ただでさえ知的な雰囲気の彼女が図書室という非日常な異世界に佇んでいる姿は――――控えめに言っても女神だ。世界中を探しても――――彼女ほど本が似合う人はいないと断言できる。
「手伝うよ」
「ありがと、そこに積んである奴向こうに運んでくれる?」
力仕事と整理能力なら得意とするところだ。あっという間に終わらせる。
「一人でこんな仕事をしているのか?」
他に人影は見えない。
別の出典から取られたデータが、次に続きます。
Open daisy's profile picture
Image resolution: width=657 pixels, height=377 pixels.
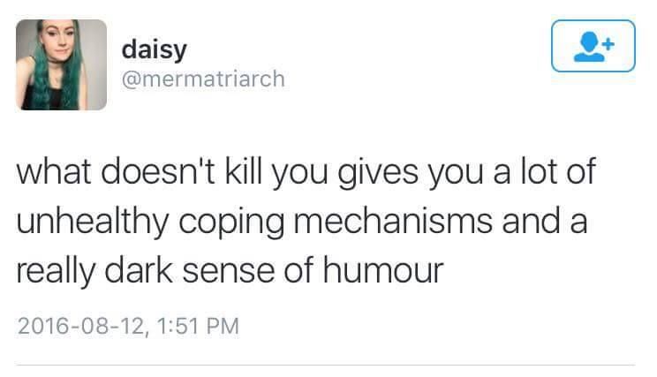[61, 64]
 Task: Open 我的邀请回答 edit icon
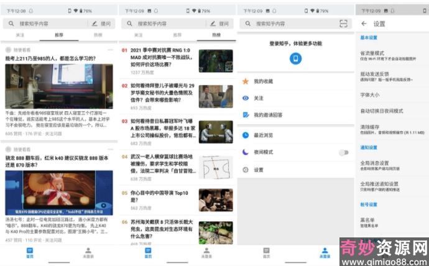[x=246, y=115]
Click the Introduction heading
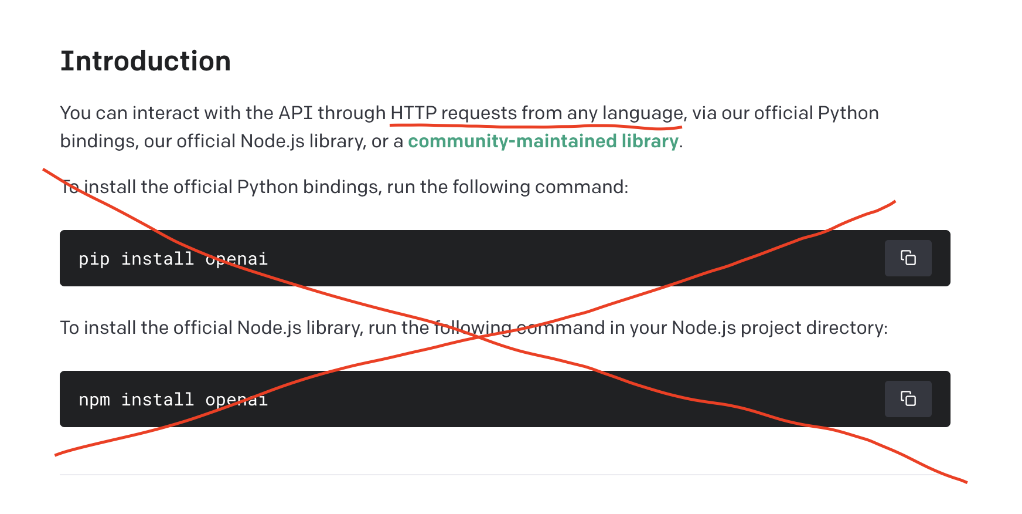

委員会――――というわけでもなさそうだけど
「まあね、その代わり入れ替えになる本を貰えるからメリットが大きいの」
「撫子は本が好きなんだな」
「うん……大好き」
そういって本を抱きしめる姿に見惚れてしまう。俺はやっぱり撫子が好きだ。
「撫子――――好きだ」
「いきなり何っ!? っていうか隙あらば告白するのやめなさい」
「悪い、不愉快だよな」
「べ、別に不愉快っていうわけじゃないけど……」
『大丈夫だ大河、口ではやめろと言っているが、悪くは思っていない』
ラキルがすごく頼りになる。
「それで? 別に手伝いに来てくれたわけじゃないんだよね、私に何か用があったんでしょ?」
「そうだった、今日一緒に桃の部屋に行かないか?」
「は? 桃って誰? というかなんで私が?」
「大した理由じゃない、放課後も撫子と一緒に過ごしたい、あわよくば俺の友だちとも仲良くなってもらってより深い関係になれれば良いなと思っただけだ。ちなみに桃は同じクラスの吉備野さんで俺の親友の太郎の彼女だ」
「……はあ……なるほどね、色々と言いたいことはあるけど――――大河のそういうところ嫌いじゃない」
「俺も撫子のそういうところ好きだ」
「だから――――まあいいか。でも――――私なんかで良いの? 私基本人見知りだから全然喋らないし面白いことも言わないし、流行りとかにも疎いし――――居ても邪魔だと思うんだけど?」
「大丈夫、そういうこと気にする奴らじゃない」
「私が言ったこと否定はしないんだ。ふふ、変な奴。良いよ、手伝ってもらったから早く上がれそうだし今日は特に用事もないし」
よし、一緒に行く約束は取り付けた。
「ところで――――その桃って子の部屋で何するの?」
「ん? 桃のチア姿を拝ませてもらうんだけど」
「……それって私必要?」
何回見ても撫子のジト目は最高に可愛いな。
「当たり前だろ、それに――――あわよくば撫子のチア姿を見れるかもしれないなんて少ししか思ってない」
「それは無理」
「だよな、撫子のそんな素敵すぎる姿を桃はともかく太郎に見せるわけにはいかない」
「……二人だったら見られるという前提なんなのっ!?」
頭を抱えている撫子も可愛いな。
「ところで太郎って誰だっけ?」
「桃の彼氏で俺の親友」
「ああ……そうだったね、でも今日会ったばかりでもう親友なんだ?」
「親友になるのに時間は関係ないだろ?」
「あはは、たしかに。キミはそういう人だったね」
これは――――褒められているんだろうか?
『呆れられているんだよ大河」
いつも教えてくれてありがとうラキル。
「そういえば撫子は部活何に入っているんだ?」
「私? 文芸部だけど」
「文芸部? 何か意外だな、スポーツ万能だって聞いたからてっきり運動部なのかと」
「私、実家が道場やってて師範代もしているから時間に融通が利く文芸部の方が助かるの」
「そっか、じゃあ俺も文芸部入ろう」
「はあっ!? 大河はバスケ部入れば? その気になればプロ入り出来ると思うし」
「興味ない。俺は一秒でも長く撫子と一緒に過ごしたいから」
あれ? なんか黙っちゃったな。
「――――好きにすれば」
今の――――何だったんだろう。